3，4-二硝基吡唑的晶体形貌、力学性能和感度的计算模拟

利用Material Studio(MS)软件中Morphology模块所包含的Growth Morphology （GM）、Bravais-Friedel Donnay-Harker (BFDH)和Equilibrium Morphology (EM)3种方法,计算了3,4 二硝基吡唑（DNP）的晶面参数,预测了晶体的生长习性和自然生长晶形。采用分子动力学方法模拟计算了DNP、1,3,5-三硝基甲苯（TNT）和2,4-二硝基苯甲醚（DNAN）的力学性能和感度。结果表明:3种方法计算得到的DNP晶体的形貌分别近似为梭形、短圆柱形和椭球形，综合分析，DNP晶体的形貌更可能为梭球形；DNP的拉伸模量E大于TNT和DNAN，体积模量K大于TNT而小于DNAN，剪切模量G要大于TNT和DNAN，其韧性要弱于TNT和DNAN；DNP和DNAN的引发键最大键长相同且比TNT低，DNP的内聚能密度与DNAN基本持平且均大于TNT。
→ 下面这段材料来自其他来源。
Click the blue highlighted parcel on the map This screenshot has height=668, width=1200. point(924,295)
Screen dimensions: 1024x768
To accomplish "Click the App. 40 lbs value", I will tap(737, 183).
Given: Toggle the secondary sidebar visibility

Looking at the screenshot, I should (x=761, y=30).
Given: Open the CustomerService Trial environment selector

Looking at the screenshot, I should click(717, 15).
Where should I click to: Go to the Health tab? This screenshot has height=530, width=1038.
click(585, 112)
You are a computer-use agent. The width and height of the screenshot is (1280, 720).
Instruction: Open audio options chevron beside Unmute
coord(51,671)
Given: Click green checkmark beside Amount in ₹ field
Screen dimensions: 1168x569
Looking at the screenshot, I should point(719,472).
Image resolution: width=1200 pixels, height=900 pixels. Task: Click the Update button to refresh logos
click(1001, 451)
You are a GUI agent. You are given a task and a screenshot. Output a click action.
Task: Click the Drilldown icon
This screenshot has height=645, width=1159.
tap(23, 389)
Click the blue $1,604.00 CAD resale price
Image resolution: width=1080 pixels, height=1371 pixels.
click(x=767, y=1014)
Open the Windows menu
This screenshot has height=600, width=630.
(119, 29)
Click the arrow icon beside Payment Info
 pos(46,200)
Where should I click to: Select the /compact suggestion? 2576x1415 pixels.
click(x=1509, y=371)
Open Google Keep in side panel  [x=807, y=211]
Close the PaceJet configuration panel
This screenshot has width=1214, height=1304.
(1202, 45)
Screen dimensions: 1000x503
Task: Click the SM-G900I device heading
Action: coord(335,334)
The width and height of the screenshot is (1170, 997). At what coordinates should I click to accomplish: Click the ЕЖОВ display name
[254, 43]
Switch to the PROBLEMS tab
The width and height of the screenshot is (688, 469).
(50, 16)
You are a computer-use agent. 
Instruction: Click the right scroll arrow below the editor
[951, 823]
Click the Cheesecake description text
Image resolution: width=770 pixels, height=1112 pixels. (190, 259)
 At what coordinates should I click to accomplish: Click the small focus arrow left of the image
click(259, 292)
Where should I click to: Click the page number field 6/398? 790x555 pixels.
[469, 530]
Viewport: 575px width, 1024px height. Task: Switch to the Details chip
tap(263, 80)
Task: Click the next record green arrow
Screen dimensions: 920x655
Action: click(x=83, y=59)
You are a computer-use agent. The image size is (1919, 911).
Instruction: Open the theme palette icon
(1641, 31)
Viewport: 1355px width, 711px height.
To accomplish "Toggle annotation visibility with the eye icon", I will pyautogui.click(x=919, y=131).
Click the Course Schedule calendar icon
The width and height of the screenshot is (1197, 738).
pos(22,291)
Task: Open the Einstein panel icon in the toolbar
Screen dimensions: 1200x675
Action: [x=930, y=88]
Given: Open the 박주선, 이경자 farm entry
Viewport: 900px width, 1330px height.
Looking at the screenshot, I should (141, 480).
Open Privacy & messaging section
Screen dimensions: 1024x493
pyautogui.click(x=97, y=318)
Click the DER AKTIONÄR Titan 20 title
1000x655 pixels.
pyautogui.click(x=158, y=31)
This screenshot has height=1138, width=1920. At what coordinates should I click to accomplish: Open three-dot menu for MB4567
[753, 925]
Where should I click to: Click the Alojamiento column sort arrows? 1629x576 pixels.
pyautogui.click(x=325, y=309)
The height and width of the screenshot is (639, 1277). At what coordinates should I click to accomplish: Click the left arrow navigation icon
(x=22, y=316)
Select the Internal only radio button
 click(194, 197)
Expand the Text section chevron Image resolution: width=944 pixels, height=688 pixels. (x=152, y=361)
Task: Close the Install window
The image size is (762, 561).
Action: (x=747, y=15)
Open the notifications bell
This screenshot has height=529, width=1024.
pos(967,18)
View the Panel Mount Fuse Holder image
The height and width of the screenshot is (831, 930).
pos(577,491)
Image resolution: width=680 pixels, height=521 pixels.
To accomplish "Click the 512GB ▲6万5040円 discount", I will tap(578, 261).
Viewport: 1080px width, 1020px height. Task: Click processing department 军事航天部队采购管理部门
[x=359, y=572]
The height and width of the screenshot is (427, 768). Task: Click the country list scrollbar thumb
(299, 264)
Computational Simulation of Crystal Morphology,Mechanical Properties and Sensitivity of 3,4-Dinitropyrazole

Crystal surface parameters, growth habit and natural morphology of 3, 4-dinitropyrazole (DNP) were calculated by the methods of Growth Morphology (GM), Bravais-Friedel Donnay-Harker (BFDH) and Equilibrium Morphology (EM) contained in the Morphology module of Material Studio (MS) software. Mechanical properties and sensitivity of DNP, 1,3,5-trinitrotoluene (TNT) and 2,4-dinitrobenzyme (DNAN) were calculated by molecular dynamics simulation. Results show that the morphologies of DNP crystals calculated by the three methods are shuttle, short cylinder and ellipsoid, respectively, and the morphology of DNP crystal is more likely to be shuttle sphere by comprehensive analysis. Tensile modulus E?of DNP is greater than that of TNT and DNAN. Bulk modulus K?of DNP is greater than that of TNT, but less than that of DNAN. Shear modulus G?of DNP is greater than that of TNT and DNAN. And its toughness is weaker than that of TNT and DNAN. The maximum bond lengths of DNP and DNAN are the same, and they are lower than that of TNT. Cohesive energy density of DNP is almost the same as that of DNAN and higher than that of TNT.